[Exercise instructions]
a) Answer these from the article about the Rabbis for Obama phone call below:
(i) What role did the Obama campaign ask the writer to serve in?
(ii) On which radio network was the writer hosting a daily show at the time?
(iii) What group does the article say the Republicans never formed?
b) Reproduce the passage of the article about the Rabbis for Obama phone call below that begins with the words containing "Whatever the reason" and ends with "Obama vis-a-vis Israel.".

In the summer of 2008 I received a phone call from the Obama campaign asking me to serve as national co-chair of Rabbis for Obama. What prompted the call? First, an article I had written praising the senator for using his name Barack — which he said his father had told him means blessing in Hebrew — rather than the more generic Barry.
[additional-authors]
September 12, 2012

[Read the pro argument here]

In the summer of 2008 I received a phone call from the Obama campaign asking me to serve as national co-chair of Rabbis for Obama. What prompted the call? First, an article I had written praising the senator for using his name Barack — which he said his father had told him means blessing in Hebrew — rather than the more generic Barry. I mentioned that the Jewish community, which so often Anglicizes its names, could take inspiration from Obama and be prouder of its identity. Another consideration might have been my close friendship with Cory Booker and the fact that, at the time, I was hosting a daily radio show on the Oprah and Friends radio network, and Oprah was obviously quite close with Obama.

Whatever the reason for the phone call, I told them I was flattered but could not accept. There were two principal reasons. First, I had serious reservations about Obama vis-a-vis Israel.

But the second reason was more fundamental. I found the whole idea of Rabbis for Obama, or even Rabbis for McCain, which the Republicans never formed, to be inherently distasteful.

[Dataset excerpt]
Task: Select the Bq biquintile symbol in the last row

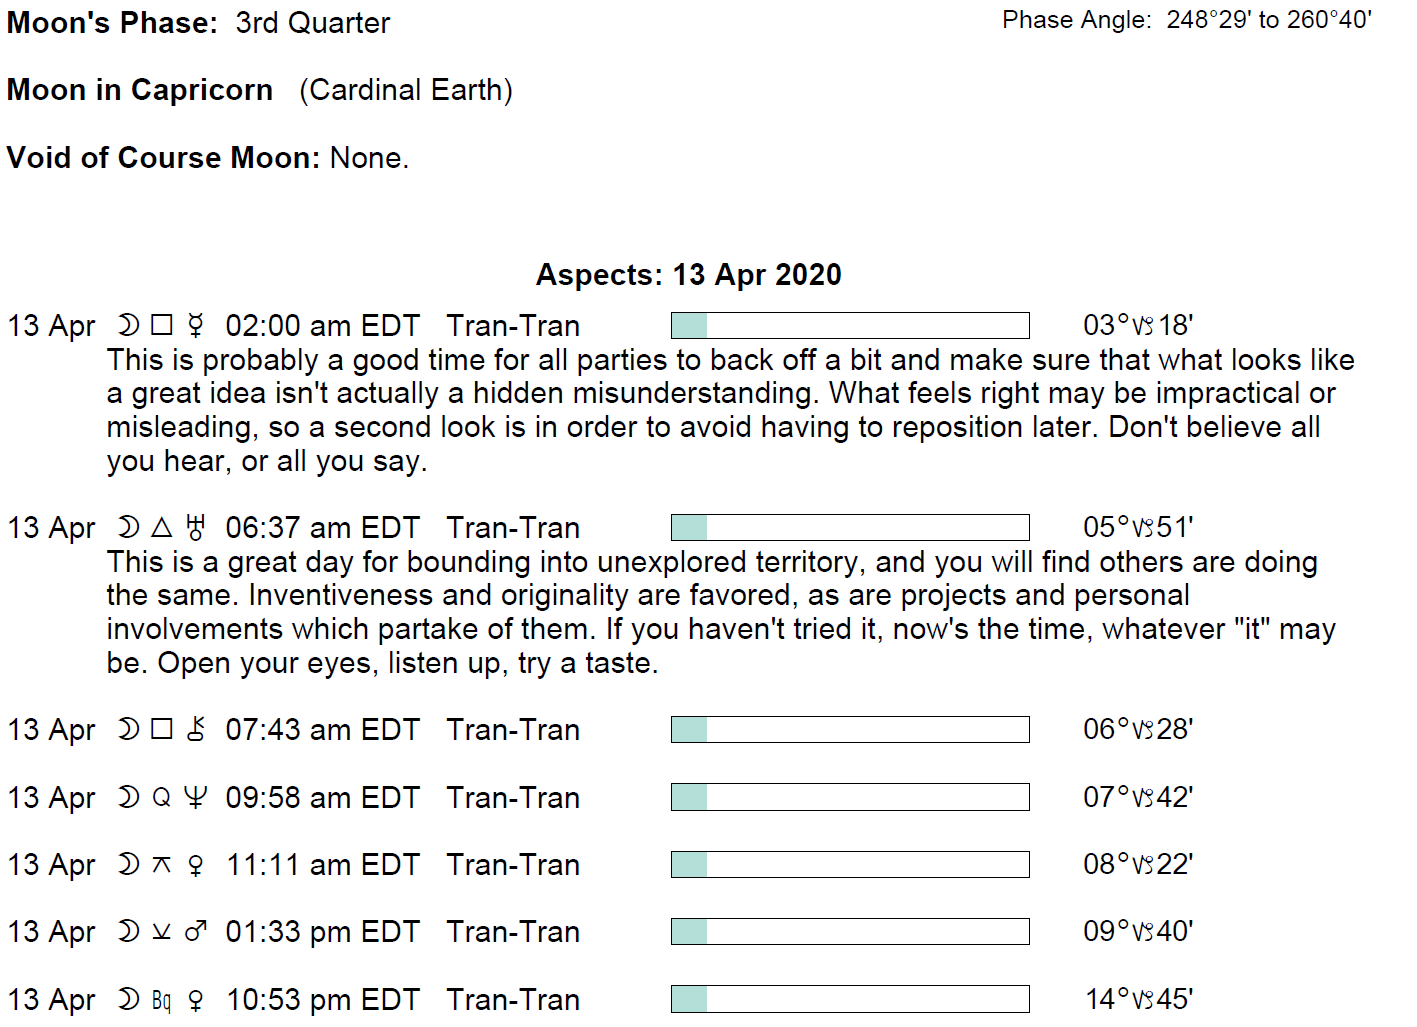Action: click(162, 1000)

[Written answers]
a)
(i) National co-chair of Rabbis for Obama.
(ii) The Oprah and Friends radio network.
(iii) Rabbis for McCain.

b)
Whatever the reason for the phone call, I told them I was flattered but could not accept. There were two principal reasons. First, I had serious reservations about Obama vis-a-vis Israel.